Henry is a fan of Granato, as I certainly am. Elizabetta Foradori’s wonderful Teraldego-based wines from the hills above the Trento Plain are fantastic. It’s damning with faint praise to say that they are brilliant values. They’re worth far more than you will ever pay for them. You must buy one; the straight-forward Teroldego Rotaliano is succulent enough to make you think about Aussie Shiraz, but without the head-banging oak, alcohol and with enough acid to kick a mule. Strike that. Enough balance to withstand a cannon shot straight to the belly.
Had a remarkable meal at Spiaggia in Chicago. Henry Bishop is a great sommelier and runs a world-class program there. I’m still trying to figure out the name of the Swiss Fendant that was so delicious that he was pouring by the glass.

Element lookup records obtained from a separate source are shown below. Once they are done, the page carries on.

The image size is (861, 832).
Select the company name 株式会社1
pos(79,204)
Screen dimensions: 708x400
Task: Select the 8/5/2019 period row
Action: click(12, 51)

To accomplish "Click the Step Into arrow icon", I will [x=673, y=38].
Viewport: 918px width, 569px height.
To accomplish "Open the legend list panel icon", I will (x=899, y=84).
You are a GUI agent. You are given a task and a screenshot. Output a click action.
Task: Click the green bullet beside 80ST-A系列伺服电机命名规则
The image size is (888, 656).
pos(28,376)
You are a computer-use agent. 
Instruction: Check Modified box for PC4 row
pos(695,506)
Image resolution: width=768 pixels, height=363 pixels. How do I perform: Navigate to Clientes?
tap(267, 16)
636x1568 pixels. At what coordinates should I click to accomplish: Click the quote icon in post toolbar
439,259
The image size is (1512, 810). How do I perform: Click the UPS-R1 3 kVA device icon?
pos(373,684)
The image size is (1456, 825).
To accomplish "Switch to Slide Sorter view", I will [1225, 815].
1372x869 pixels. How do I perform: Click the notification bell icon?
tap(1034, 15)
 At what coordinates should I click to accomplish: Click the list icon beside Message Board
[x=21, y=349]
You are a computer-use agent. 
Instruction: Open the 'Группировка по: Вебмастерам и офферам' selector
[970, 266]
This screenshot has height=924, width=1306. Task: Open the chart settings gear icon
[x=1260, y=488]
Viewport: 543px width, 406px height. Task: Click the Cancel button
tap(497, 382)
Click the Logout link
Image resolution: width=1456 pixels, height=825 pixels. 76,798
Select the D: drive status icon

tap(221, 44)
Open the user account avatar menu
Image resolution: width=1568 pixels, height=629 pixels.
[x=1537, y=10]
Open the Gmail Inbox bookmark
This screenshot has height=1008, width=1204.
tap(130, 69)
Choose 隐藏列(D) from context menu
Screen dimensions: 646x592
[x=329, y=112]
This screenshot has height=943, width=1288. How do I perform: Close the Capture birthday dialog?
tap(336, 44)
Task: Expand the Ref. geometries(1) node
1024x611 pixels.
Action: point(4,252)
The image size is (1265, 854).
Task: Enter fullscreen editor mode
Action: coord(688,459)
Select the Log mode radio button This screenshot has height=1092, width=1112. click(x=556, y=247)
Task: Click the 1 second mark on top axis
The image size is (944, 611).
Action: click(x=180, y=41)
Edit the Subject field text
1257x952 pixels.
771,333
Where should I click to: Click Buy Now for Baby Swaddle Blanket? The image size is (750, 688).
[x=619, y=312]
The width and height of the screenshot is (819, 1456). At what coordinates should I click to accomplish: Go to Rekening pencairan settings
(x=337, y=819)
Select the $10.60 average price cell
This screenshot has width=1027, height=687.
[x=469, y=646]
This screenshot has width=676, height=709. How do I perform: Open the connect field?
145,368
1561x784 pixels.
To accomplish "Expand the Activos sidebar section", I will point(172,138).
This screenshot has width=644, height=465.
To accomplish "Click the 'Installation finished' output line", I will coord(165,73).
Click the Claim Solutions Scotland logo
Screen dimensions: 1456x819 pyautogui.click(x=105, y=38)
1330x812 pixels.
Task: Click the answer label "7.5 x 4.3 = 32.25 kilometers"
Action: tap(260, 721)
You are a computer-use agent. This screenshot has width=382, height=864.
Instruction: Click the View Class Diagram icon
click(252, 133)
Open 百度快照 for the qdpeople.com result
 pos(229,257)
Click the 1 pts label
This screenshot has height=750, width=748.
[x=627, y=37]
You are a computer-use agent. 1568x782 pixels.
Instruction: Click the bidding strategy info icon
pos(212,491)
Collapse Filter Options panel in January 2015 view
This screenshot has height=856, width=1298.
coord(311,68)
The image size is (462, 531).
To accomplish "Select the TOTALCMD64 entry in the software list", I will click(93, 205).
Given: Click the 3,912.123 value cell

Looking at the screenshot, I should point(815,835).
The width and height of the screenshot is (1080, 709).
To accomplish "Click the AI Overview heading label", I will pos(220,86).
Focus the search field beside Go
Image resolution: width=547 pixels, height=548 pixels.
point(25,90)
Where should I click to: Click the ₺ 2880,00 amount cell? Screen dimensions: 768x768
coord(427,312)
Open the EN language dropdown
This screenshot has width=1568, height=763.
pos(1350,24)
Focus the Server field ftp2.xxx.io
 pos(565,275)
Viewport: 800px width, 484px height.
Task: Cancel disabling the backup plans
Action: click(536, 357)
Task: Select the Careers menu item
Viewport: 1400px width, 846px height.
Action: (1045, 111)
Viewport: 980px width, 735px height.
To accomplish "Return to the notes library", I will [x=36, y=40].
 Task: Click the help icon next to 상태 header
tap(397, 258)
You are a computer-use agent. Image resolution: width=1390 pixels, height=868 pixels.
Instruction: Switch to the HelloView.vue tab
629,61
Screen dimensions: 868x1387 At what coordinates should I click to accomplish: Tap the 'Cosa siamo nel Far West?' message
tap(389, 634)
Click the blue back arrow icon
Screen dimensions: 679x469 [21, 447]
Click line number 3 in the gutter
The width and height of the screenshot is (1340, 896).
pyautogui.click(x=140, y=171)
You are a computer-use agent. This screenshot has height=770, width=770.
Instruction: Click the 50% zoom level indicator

Chef Tony Mantuano explores intense food and flavor without losing his deft touch.
Henry, it turns out, is as avid a fan of musica obscurant as yours truly. He and I waxed over our respective Eno collections more than over the gorgeous Italian reds he had to offer.
I still have a few bottles of Montebello 1977 left but one of them (from a friend’s cellar) tastes like very powerful, sinewy California Cabernet. I thought it was a California Cabernet from a mountain vineyard but from the tight 1986 vintage.
I mention this because I have been tasting Montebello for many years and have been uncannily consistent in calling it ” Bordeaux from a California vintage” for years. Suddenly, in this tasting, I have started getting Montebello right. Give or take a decade of age.
Jaboulet La Chapelle Hermitage 1990 is still powerful, compact, muscular and completely in need of another five to ten years. And that’s the bottle from my cellar, which is not usually the most long-lived version of the wine you will find.